Born in London in 1932 and educated at Chislehurst and Sidcup Grammar School, Blake made his first foray into publishing aged just 16 when Punch reproduced some of his drawings. While completing his National Service, studying English at Downing College, Cambridge and qualifying as a teacher occupied his early adulthood, he continued to draw for magazines, with contributions to The Spectator and more for Punch, and attended classes at Chelsea Art School.
It was 1960 before Blake stepped into children’s illustrations, with his schoolfriend John Yeoman’s collection of animal fables, A Drink of Water, providing a wealth of ideas for him to work with. The pair formed the most enduring and prolific of Blake’s collaborations, with popular titles including the anarchic series focusing on Old Mother Hubbard’s Dog.
In the late 1960s Blake turned his hand to writing children’s stories, with Patrick the first to be published. Of the almost 40 books he penned Mister Magnolia won the Kate Greenaway Medal in 1980 and ten years later All Join In received the Kurt Maschler Award for integrated text and illustration.
Blake’s famed partnership with Roald Dahl began with The Enormous Crocodile. Published in 1978 – the same year in which Blake became Head of the Illustration Department at the Royal College of Art – it marked the start of a relationship that would last until Dahl’s death in 1990 and which saw a seemingly perfect match of wits. Blake illustrated all of Dahl’s books apart from The Minpins and has declared The BFG to be his favourite.

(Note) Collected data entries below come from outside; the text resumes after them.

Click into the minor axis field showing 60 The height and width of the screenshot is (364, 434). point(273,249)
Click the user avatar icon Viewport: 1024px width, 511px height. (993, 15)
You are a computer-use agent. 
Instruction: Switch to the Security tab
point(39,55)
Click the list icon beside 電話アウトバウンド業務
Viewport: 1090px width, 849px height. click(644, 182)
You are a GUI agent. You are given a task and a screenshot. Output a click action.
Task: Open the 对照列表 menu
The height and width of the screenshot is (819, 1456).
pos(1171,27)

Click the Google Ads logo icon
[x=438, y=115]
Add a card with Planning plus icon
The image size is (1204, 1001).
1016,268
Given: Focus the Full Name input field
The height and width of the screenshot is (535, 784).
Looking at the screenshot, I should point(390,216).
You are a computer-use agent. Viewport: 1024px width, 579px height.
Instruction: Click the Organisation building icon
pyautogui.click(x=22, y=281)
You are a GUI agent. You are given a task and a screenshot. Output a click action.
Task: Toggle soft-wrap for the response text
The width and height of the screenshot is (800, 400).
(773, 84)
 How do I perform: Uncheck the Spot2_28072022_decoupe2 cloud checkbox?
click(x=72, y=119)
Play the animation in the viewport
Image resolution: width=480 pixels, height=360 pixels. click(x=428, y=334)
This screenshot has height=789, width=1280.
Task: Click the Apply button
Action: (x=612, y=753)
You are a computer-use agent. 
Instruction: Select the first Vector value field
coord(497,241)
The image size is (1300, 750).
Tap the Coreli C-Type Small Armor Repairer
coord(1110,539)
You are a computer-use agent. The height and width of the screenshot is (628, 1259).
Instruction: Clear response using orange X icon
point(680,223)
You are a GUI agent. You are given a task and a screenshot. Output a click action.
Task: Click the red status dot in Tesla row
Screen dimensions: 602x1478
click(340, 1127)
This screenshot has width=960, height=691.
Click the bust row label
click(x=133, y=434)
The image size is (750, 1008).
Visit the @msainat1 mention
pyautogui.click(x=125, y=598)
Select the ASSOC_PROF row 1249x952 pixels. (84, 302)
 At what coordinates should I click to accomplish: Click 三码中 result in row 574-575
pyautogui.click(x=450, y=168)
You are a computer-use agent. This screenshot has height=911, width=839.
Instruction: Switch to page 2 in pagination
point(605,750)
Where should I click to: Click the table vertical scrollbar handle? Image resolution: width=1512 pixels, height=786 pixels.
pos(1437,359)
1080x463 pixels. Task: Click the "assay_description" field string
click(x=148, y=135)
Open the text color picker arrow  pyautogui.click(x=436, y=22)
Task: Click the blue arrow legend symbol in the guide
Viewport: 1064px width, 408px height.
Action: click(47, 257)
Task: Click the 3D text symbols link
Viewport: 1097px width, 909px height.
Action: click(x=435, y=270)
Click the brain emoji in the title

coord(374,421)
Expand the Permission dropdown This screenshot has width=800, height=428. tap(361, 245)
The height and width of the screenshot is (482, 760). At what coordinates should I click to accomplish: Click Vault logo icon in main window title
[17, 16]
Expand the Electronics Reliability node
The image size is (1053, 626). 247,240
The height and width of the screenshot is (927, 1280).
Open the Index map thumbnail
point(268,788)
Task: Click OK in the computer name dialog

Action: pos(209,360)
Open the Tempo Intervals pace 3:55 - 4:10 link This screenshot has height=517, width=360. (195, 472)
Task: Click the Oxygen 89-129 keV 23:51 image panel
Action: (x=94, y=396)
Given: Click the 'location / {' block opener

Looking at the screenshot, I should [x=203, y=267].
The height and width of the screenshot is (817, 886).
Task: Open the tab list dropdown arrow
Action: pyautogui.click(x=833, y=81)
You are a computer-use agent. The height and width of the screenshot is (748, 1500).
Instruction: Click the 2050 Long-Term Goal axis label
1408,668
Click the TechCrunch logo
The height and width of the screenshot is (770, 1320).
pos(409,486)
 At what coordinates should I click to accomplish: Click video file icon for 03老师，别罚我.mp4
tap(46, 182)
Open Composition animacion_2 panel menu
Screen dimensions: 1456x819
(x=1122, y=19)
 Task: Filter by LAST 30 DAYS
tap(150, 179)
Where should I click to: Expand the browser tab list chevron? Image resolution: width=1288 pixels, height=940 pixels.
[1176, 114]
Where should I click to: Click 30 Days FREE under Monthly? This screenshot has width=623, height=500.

Alongside his work on books, Blake took on the role of exhibition curator in the 1990s, with shows at the National Gallery, the British Library and the Musée du Petit Palais, and in 2002 founded the House of Illustration. Now named the Quentin Blake Centre for Illustration it is the UK’s only public arts organization dedicated to the artform; it is scheduled to move to London in 2025 and, in addition to exhibition and educational spaces, will become a permanent home for Blake’s extensive archive.